**WORK INSTRUCTIONS:**
Without changing a single word, restate the entries below.

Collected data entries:
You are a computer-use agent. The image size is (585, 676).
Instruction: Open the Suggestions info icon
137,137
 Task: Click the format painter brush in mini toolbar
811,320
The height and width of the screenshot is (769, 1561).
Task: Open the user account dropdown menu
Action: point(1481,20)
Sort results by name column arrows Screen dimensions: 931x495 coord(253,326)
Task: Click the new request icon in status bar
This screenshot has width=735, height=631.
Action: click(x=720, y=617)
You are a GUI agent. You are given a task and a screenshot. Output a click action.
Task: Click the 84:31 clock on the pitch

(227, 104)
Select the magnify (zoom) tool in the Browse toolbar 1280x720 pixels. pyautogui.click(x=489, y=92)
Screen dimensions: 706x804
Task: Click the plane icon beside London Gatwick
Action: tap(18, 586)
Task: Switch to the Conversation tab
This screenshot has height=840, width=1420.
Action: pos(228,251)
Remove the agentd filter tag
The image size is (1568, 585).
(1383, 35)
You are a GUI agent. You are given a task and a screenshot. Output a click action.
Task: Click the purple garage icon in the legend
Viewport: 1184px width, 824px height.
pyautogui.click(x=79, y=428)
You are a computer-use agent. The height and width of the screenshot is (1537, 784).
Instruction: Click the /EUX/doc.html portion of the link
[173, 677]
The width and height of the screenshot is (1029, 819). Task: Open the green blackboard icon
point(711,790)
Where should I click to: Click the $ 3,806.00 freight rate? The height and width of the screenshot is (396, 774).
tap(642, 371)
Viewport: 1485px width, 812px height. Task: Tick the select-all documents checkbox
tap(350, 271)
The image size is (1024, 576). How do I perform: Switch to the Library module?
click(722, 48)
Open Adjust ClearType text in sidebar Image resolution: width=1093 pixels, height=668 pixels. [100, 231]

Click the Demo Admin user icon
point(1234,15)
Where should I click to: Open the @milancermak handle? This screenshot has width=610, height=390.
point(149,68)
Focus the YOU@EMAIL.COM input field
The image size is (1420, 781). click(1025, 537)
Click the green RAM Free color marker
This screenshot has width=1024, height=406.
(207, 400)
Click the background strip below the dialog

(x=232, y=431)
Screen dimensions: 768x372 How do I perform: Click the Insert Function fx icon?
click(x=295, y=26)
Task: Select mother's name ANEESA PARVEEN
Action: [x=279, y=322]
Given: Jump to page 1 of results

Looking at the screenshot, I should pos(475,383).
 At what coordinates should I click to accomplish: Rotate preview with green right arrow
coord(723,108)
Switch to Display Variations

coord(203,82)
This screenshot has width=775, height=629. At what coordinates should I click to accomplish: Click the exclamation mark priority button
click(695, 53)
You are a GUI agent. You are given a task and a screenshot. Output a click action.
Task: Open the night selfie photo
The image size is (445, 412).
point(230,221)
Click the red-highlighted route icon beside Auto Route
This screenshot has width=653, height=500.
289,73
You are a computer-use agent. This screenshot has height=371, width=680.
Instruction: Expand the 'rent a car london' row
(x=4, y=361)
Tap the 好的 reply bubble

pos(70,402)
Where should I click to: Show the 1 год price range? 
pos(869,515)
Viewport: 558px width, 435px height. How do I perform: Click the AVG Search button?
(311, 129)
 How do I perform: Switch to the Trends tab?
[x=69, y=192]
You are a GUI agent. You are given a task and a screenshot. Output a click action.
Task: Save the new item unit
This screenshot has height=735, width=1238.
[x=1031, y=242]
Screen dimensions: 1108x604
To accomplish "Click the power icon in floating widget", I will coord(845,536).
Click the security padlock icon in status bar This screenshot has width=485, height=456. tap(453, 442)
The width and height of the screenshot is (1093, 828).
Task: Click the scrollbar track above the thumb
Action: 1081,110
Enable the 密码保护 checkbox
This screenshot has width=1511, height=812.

**ANSWER TO THIS EXERCISE:**
You are a computer-use agent. The image size is (585, 676).
Instruction: Open the Suggestions info icon
137,137
 Task: Click the format painter brush in mini toolbar
811,320
The height and width of the screenshot is (769, 1561).
Task: Open the user account dropdown menu
Action: point(1481,20)
Sort results by name column arrows Screen dimensions: 931x495 coord(253,326)
Task: Click the new request icon in status bar
This screenshot has width=735, height=631.
Action: click(x=720, y=617)
You are a GUI agent. You are given a task and a screenshot. Output a click action.
Task: Click the 84:31 clock on the pitch

(227, 104)
Select the magnify (zoom) tool in the Browse toolbar 1280x720 pixels. pyautogui.click(x=489, y=92)
Screen dimensions: 706x804
Task: Click the plane icon beside London Gatwick
Action: tap(18, 586)
Task: Switch to the Conversation tab
This screenshot has height=840, width=1420.
Action: pos(228,251)
Remove the agentd filter tag
The image size is (1568, 585).
(1383, 35)
You are a GUI agent. You are given a task and a screenshot. Output a click action.
Task: Click the purple garage icon in the legend
Viewport: 1184px width, 824px height.
pyautogui.click(x=79, y=428)
You are a computer-use agent. The height and width of the screenshot is (1537, 784).
Instruction: Click the /EUX/doc.html portion of the link
[173, 677]
The width and height of the screenshot is (1029, 819). Task: Open the green blackboard icon
point(711,790)
Where should I click to: Click the $ 3,806.00 freight rate? The height and width of the screenshot is (396, 774).
tap(642, 371)
Viewport: 1485px width, 812px height. Task: Tick the select-all documents checkbox
tap(350, 271)
The image size is (1024, 576). How do I perform: Switch to the Library module?
click(722, 48)
Open Adjust ClearType text in sidebar Image resolution: width=1093 pixels, height=668 pixels. [100, 231]

Click the Demo Admin user icon
point(1234,15)
Where should I click to: Open the @milancermak handle? This screenshot has width=610, height=390.
point(149,68)
Focus the YOU@EMAIL.COM input field
The image size is (1420, 781). click(1025, 537)
Click the green RAM Free color marker
This screenshot has width=1024, height=406.
(207, 400)
Click the background strip below the dialog

(x=232, y=431)
Screen dimensions: 768x372 How do I perform: Click the Insert Function fx icon?
click(x=295, y=26)
Task: Select mother's name ANEESA PARVEEN
Action: [x=279, y=322]
Given: Jump to page 1 of results

Looking at the screenshot, I should pos(475,383).
 At what coordinates should I click to accomplish: Rotate preview with green right arrow
coord(723,108)
Switch to Display Variations

coord(203,82)
This screenshot has width=775, height=629. At what coordinates should I click to accomplish: Click the exclamation mark priority button
click(695, 53)
You are a GUI agent. You are given a task and a screenshot. Output a click action.
Task: Open the night selfie photo
The image size is (445, 412).
point(230,221)
Click the red-highlighted route icon beside Auto Route
This screenshot has width=653, height=500.
289,73
You are a computer-use agent. This screenshot has height=371, width=680.
Instruction: Expand the 'rent a car london' row
(x=4, y=361)
Tap the 好的 reply bubble

pos(70,402)
Where should I click to: Show the 1 год price range? 
pos(869,515)
Viewport: 558px width, 435px height. How do I perform: Click the AVG Search button?
(311, 129)
 How do I perform: Switch to the Trends tab?
[x=69, y=192]
You are a GUI agent. You are given a task and a screenshot. Output a click action.
Task: Save the new item unit
This screenshot has height=735, width=1238.
[x=1031, y=242]
Screen dimensions: 1108x604
To accomplish "Click the power icon in floating widget", I will coord(845,536).
Click the security padlock icon in status bar This screenshot has width=485, height=456. tap(453, 442)
The width and height of the screenshot is (1093, 828).
Task: Click the scrollbar track above the thumb
Action: 1081,110
Enable the 密码保护 checkbox
This screenshot has width=1511, height=812.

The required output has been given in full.